----- Extrait du document -----
Dans LES MOTS DE MA VIE paru en 2011, Bernard Pivot parle de la vieillesse.

Pour l’avoir croisé récemment, je peux vous assurer que, passé 70 ans, c’est un jeune homme avec toute la fougue, la démesure et la répartie agile que cela comporte.  C’est un curieux et un provocateur.  Comme l’était Eddy Marnay que j’appelais mon poseur de bombes.

Après le pétillant « Oui, mais quelle est la question » de l’an dernier, il sort un recueil de ses tweets!  C’est un « maître ès-tweets » comme le qualifie un journaliste du Figaro!

J’écoutais Francis Huster ce matin, à THÉ OU CAFÉ, il a 65 ans, n’a jamais été aussi abouti, aussi beau et intense, avec un recul et une assurance nouvelle.  Toute une vie au service du théâtre, du jeu, lui ont appris à ne pas se prendre au sérieux.  Il avance, il s’entoure de jeunes, il est apaisé et sans doute heureux.  Et il n’a jamais eu autant de projets à la fois, passant du théâtre au cinéma à la mise en scène d’un opéra de Mozart!
----- Informations enregistrées -----
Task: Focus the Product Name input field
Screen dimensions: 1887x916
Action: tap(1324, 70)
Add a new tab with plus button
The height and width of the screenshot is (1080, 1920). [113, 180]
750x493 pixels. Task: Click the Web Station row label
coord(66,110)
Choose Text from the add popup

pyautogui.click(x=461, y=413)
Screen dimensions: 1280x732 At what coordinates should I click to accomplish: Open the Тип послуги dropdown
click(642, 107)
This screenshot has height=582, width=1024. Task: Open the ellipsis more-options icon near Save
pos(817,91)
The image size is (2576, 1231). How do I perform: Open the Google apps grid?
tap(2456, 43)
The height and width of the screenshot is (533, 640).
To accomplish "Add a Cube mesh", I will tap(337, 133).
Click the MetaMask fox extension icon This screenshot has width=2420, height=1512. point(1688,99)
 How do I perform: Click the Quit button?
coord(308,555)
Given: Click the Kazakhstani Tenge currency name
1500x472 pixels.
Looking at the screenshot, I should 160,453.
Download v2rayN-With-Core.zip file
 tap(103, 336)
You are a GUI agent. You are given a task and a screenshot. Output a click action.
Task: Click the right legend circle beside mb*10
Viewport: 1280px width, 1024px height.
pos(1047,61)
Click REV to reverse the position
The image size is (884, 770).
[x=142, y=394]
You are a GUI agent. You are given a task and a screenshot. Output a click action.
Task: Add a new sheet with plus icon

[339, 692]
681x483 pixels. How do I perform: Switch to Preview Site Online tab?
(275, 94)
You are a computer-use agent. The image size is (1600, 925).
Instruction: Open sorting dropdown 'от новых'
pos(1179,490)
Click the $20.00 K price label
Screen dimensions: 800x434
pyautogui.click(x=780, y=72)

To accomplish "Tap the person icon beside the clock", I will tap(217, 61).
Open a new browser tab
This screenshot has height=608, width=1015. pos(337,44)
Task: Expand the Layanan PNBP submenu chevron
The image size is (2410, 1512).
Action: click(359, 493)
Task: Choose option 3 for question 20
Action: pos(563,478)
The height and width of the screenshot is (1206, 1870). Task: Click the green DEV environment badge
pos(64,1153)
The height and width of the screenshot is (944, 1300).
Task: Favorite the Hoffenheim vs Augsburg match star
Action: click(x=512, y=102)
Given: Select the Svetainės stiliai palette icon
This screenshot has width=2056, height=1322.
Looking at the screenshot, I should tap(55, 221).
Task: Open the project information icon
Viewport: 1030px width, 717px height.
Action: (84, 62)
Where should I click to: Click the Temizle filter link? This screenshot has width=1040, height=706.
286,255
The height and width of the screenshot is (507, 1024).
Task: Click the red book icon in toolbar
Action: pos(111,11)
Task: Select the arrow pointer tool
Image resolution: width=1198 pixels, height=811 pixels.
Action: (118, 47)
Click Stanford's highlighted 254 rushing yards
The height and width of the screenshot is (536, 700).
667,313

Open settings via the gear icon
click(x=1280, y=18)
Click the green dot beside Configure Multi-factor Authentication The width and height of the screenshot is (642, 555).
-----
[Tâches]
A - Reproduisez l'extrait sur Bernard Pivot depuis « Pour l’avoir croisé » jusqu'à « poseur de bombes. » inclus.
B - Selon l'extrait sur Bernard Pivot, en quelle année est paru LES MOTS DE MA VIE ?

[Réponses par tâche]
A -
Pour l’avoir croisé récemment, je peux vous assurer que, passé 70 ans, c’est un jeune homme avec toute la fougue, la démesure et la répartie agile que cela comporte.  C’est un curieux et un provocateur.  Comme l’était Eddy Marnay que j’appelais mon poseur de bombes.

B - En 2011.